Hélas, à la hauteur de Valence, nous retrouvons le lent cheminement de files interminables de poids lourds. Docilement, nous progressons par bonds rapides mais malheureusement très courts. A ce Petit jeu du dépassement, notre Ferrari se révèle le plus merveilleux engin routier qu’il nous ait été donne de conduire. Souplesse, puissance, déchaînement instantané des 300 ch. nous permettent d’évoquer une fois de plus tout ce que la sécurité doit à la course. Loin derrière, l’équipage de la 2 CV est partagé entre la résignation et l’énervement.

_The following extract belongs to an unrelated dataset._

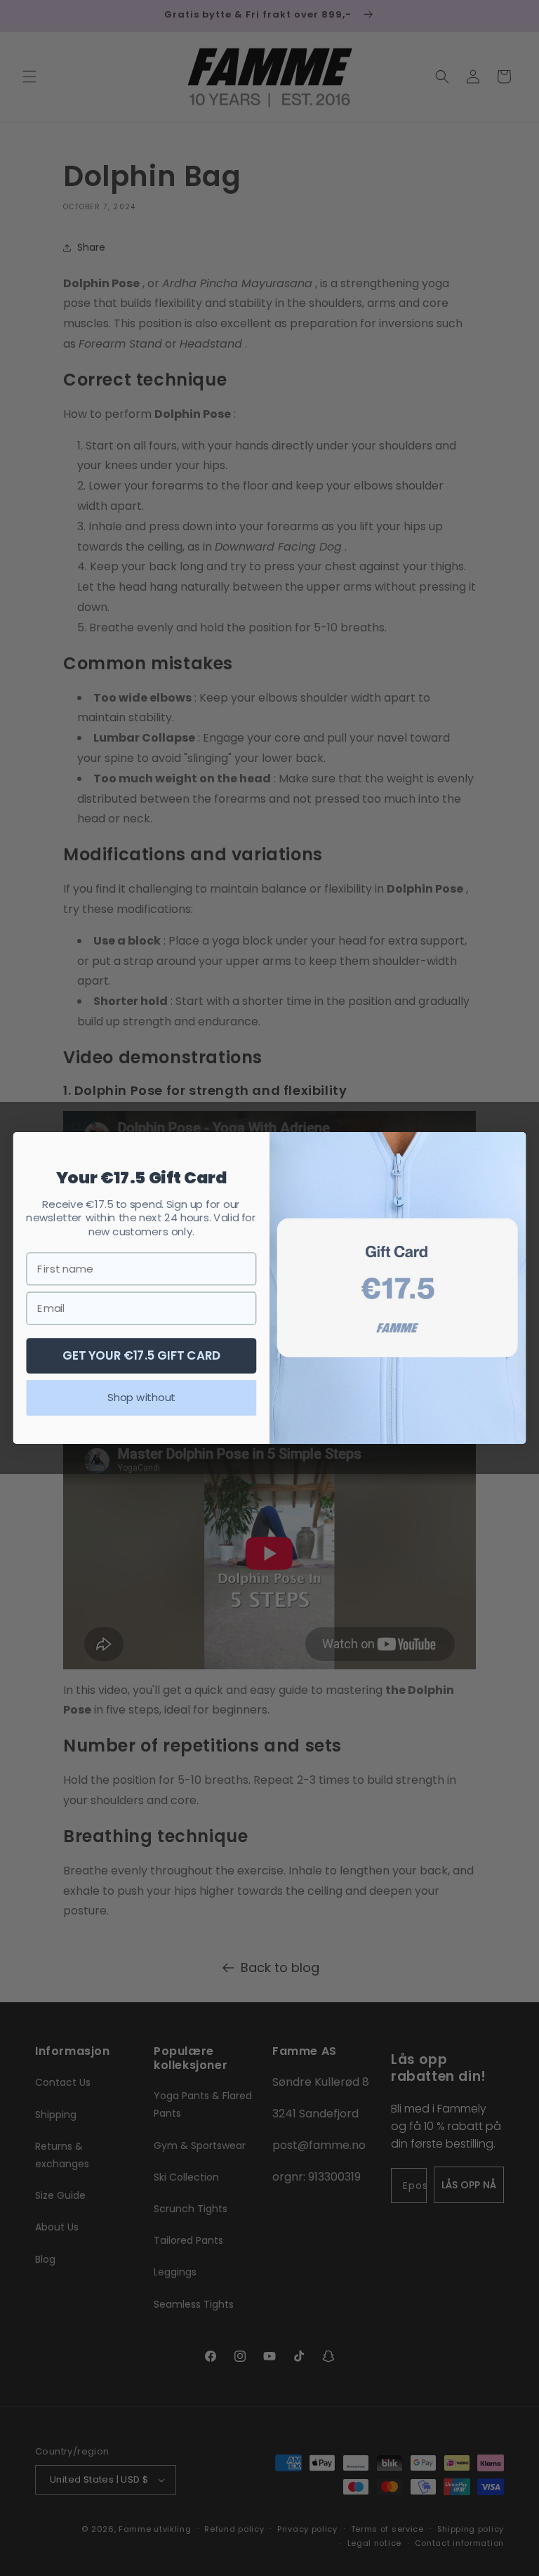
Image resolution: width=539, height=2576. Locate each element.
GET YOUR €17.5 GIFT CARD (141, 1355)
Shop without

L’approche de Montélimar sonne le glas de tout  espoir de moyenne valable. Ce ne sont plus des bouchons que nous rencontrons, mais un véritable barrage. Dans la 330 G.T., nous nous laissons Peu à peu envahir par l’amertume alors que dans ‘habitacle de la 2 CV on relève les premiers signes avant-coureurs de la dépression nerveuse Légère et partielle amélioration peu après la sortie de la cité du nougat.

« Nous ravitaillons à St-Andiol et poursuivons notre marche… »

Nous traversons Aix-en-Provence à des allures de touristes. Abstraction faite de la portion d’autoroute, la chaussée qui nous conduit à Nice est en fort mauvais état. Les traversées de villages sont beaucoup trop étroites et nous pouvons, en de nombreuses circonstances, admirer la dextérité et le sang-froid de nos amis les routiers lorsqu’ils doivent croiser dans ce tortueux et dangereux dédale un de leurs collègues. L’autoroute de l’Esterel approche. Pour nos amis en 2 CV, c’est un peu l’entrée en «Terre Promise». Quant a-nous, nous ne connaissons qu’un peu de regret de devoir déjà abandonner l’extase procurée par la conduite de la 330 G.T. Nous abandonnons nos considérations aux portes du péage de  l’autoroute… et notre argent à la sortie.